**WORK TO DO**
Turn the lines of the records into a numbered list with blank lines left out, starting at the line containing "Disable the NVDA Momentum Buy trigger" and ending with the last line of the records.

* BEGIN ENTRIES SUPPLIED *

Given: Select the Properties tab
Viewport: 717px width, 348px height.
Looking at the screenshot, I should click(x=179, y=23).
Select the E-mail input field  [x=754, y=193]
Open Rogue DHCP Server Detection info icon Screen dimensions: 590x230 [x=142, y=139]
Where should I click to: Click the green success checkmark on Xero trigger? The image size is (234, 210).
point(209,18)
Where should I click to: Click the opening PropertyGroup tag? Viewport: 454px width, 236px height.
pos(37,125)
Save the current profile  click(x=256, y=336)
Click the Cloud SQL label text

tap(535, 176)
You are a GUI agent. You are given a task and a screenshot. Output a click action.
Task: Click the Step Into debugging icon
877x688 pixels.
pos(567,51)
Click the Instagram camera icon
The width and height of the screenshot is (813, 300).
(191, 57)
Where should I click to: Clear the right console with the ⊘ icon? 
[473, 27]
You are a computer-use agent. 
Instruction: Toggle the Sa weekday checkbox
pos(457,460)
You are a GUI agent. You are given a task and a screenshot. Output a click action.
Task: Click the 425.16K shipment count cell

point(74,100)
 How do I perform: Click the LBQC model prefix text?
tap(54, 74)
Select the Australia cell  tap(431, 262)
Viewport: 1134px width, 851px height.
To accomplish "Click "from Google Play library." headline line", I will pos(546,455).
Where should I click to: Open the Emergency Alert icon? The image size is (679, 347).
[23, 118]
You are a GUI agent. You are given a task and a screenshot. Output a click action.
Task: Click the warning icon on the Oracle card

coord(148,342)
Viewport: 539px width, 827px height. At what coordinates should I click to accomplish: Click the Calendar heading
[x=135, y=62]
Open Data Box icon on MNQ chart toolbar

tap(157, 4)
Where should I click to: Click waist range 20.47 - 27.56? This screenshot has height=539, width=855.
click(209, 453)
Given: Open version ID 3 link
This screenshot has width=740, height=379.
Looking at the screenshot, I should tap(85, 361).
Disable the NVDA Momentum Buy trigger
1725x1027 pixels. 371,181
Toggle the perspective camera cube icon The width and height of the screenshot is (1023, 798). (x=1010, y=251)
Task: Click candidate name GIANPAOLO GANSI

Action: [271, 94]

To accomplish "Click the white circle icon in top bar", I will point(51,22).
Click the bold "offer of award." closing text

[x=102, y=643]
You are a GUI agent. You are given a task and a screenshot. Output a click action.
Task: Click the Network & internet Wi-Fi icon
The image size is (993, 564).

* END ENTRIES SUPPLIED *

**THE SOLUTION**
1. Disable the NVDA Momentum Buy trigger
2. 1725x1027 pixels. 371,181
3. Toggle the perspective camera cube icon The width and height of the screenshot is (1023, 798). (x=1010, y=251)
4. Task: Click candidate name GIANPAOLO GANSI
5. Action: [271, 94]
6. To accomplish "Click the white circle icon in top bar", I will point(51,22).
7. Click the bold "offer of award." closing text
8. [x=102, y=643]
9. You are a GUI agent. You are given a task and a screenshot. Output a click action.
10. Task: Click the Network & internet Wi-Fi icon
11. The image size is (993, 564).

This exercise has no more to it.